The Gencos listed the alleged failures of the NBET to include performance obligations failure; compliance obligations failure; license obligations failure; financial obligations failure; contractual obligations failure; liquidation events; and financial constraints.

“NBET has consistently failed to meet its obligation to the Gencos. The lack of service level agreement which contains key performance indicators is a problem.
“It is therefore evidently clear that NBET has failed to meet the minimum performance target from 1st February 2015, to date.

“The fact that NBET has failed in its obligation as a licensee cannot be overemphasised. What is left is for NERC to play its part by relieving the market of such burden by sanctioning the non-performance.

“With a debt burden of nearly a trillion naira by a licensee, who ought to be a buffer, is not only ridiculous but a major failure event which the regulator as the arbiter needs to handle expeditiously. The contract, a PPA, simply say Genco supply power and NBET will pay 100 per cent. NBET has failed woefully on this obligation,” said the document.

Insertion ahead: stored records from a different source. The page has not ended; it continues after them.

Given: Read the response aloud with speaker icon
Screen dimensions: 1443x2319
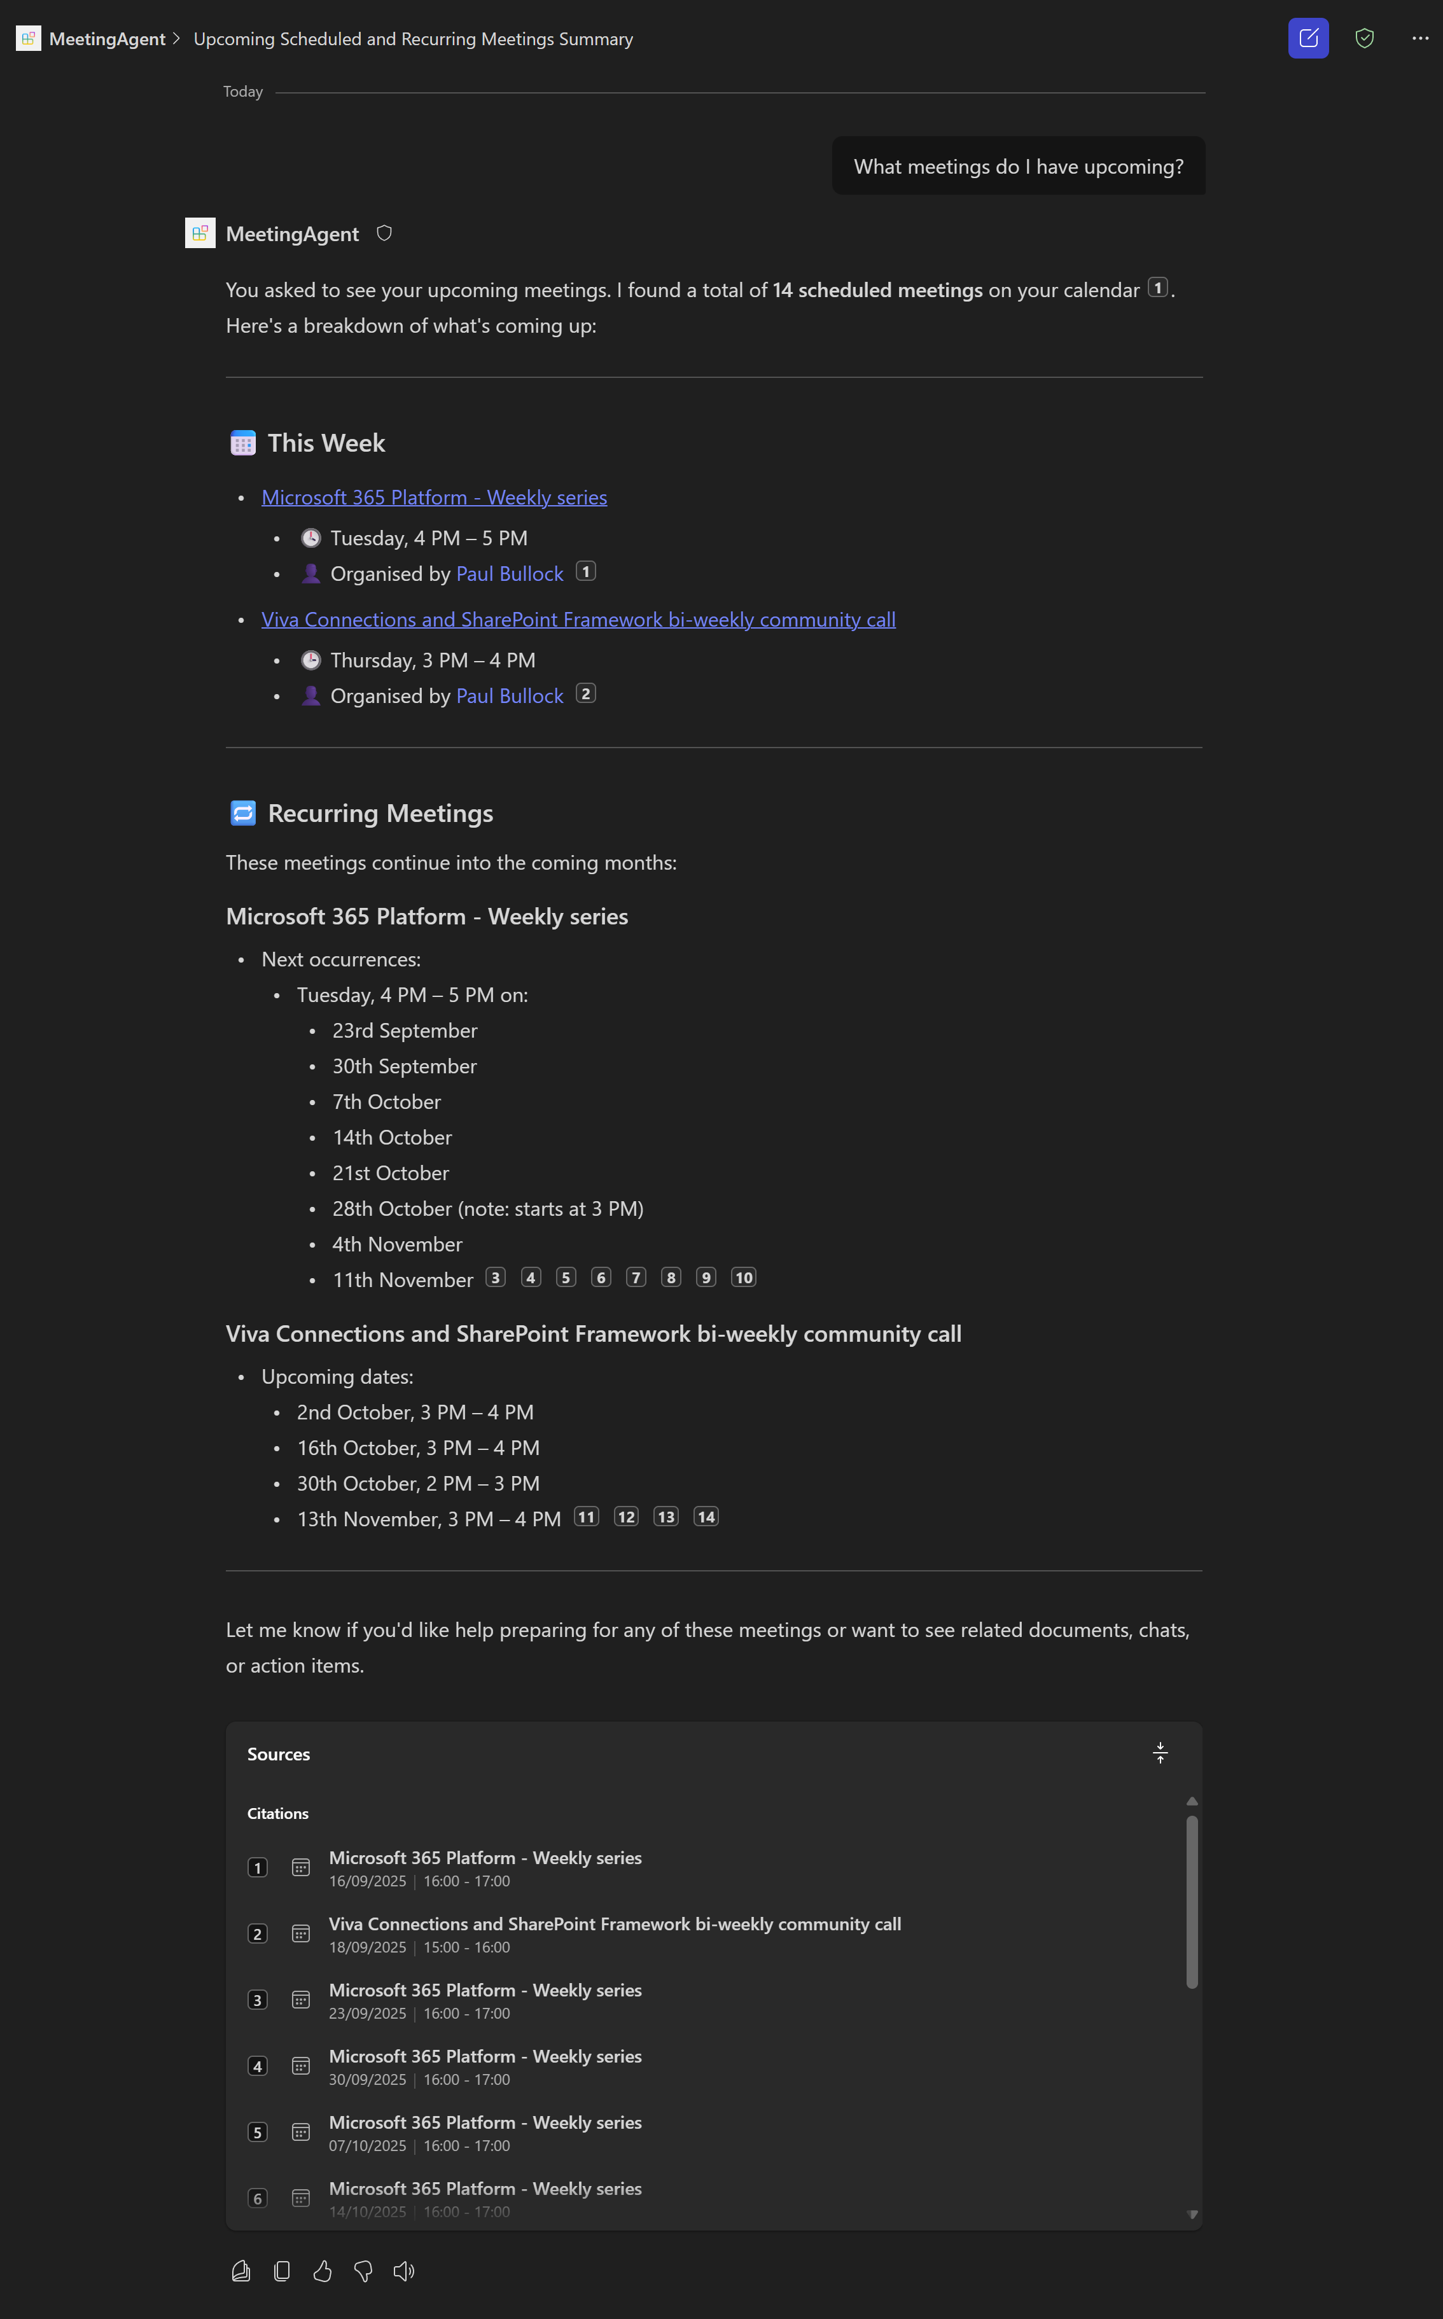Looking at the screenshot, I should 404,2271.
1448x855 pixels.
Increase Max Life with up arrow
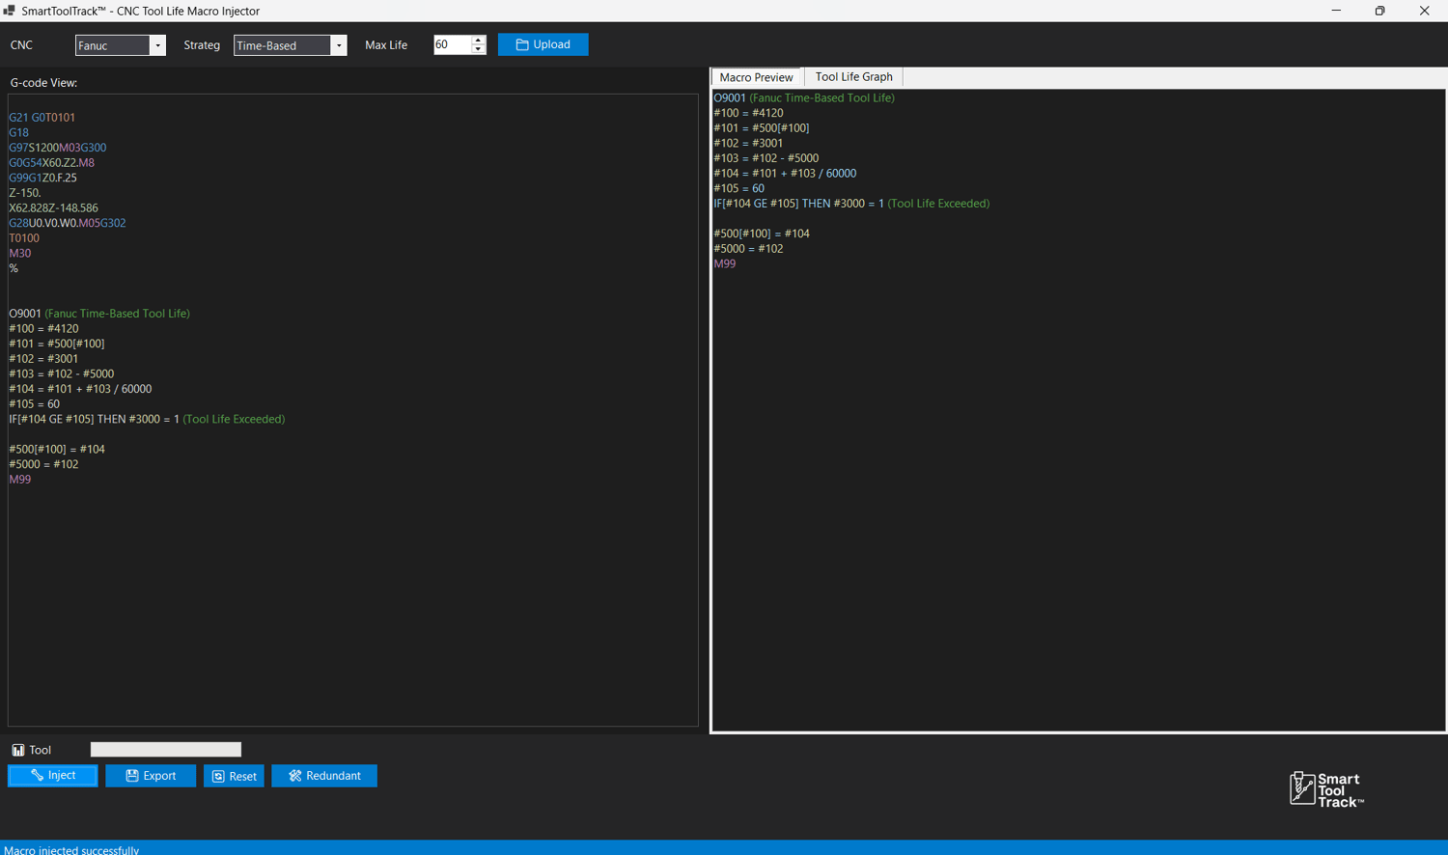coord(478,40)

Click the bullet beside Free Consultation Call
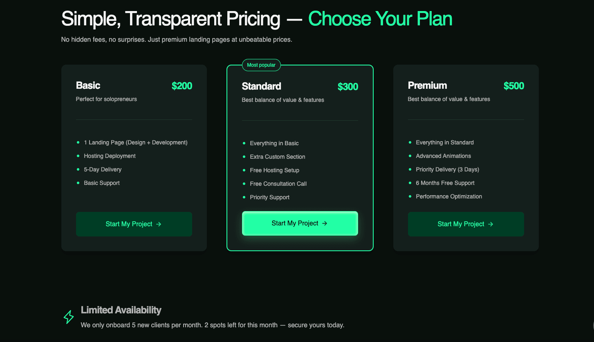click(244, 184)

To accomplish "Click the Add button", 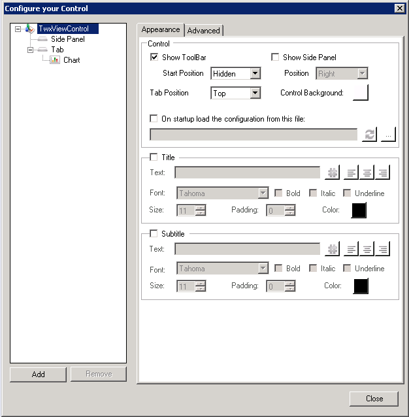I will (38, 374).
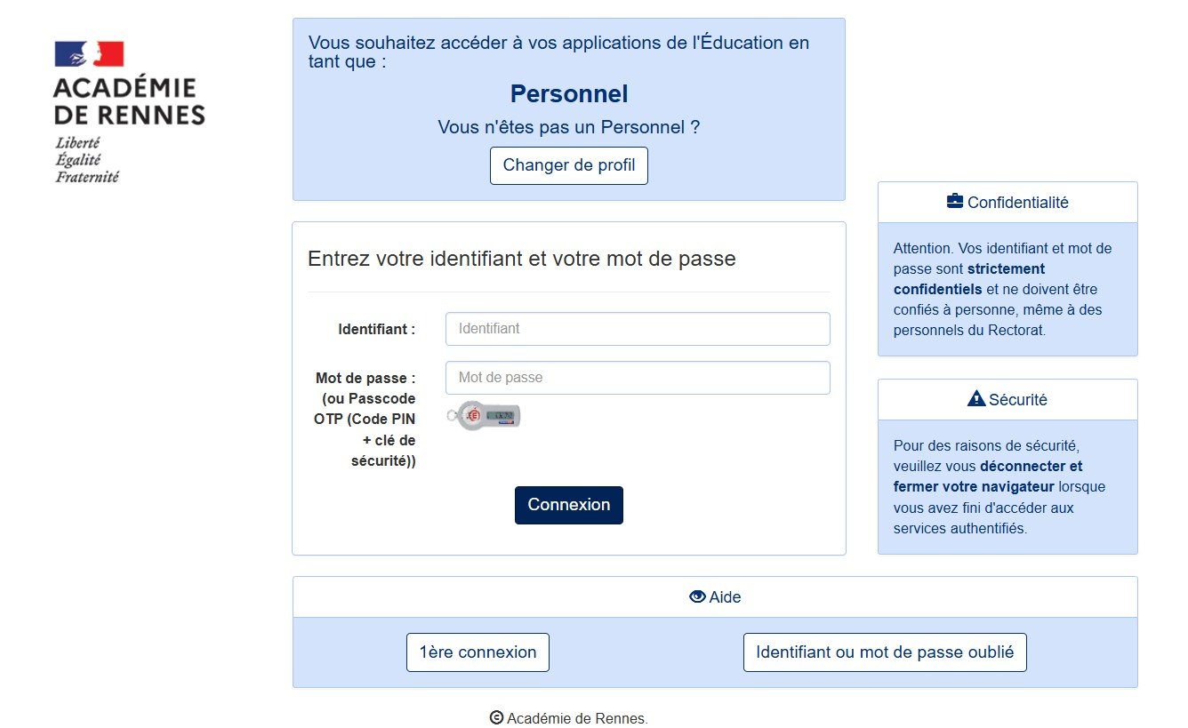The width and height of the screenshot is (1188, 728).
Task: Click Identifiant ou mot de passe oublié
Action: pyautogui.click(x=885, y=652)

It further added that: “It is only a matter of time before a liquidation suit is filed against NBET. The commission does not need further evidence before ascertaining that NBET has failed to meet its financial obligations. Allowing it to sign more PPA is detrimental to the market which the commission regulates.

In addition, Gencos have not failed but been incapacitated by NBET’s failure to provide the needed financial security. Gencos are gearing up to declare force majeure due to NBET’s failure.”

Further, the Gencos said they were not in support of the NERC’s proposal to decouple the revenue of Discos in the planned tariff review. They claimed the mechanism could have an undesired effect of rewarding indolence to market licensees and may mean that volume of energy sales will impact them.

They urged the NERC to first address other market dislocations that make for efficient electricity market operations before considering the revenue decoupling idea.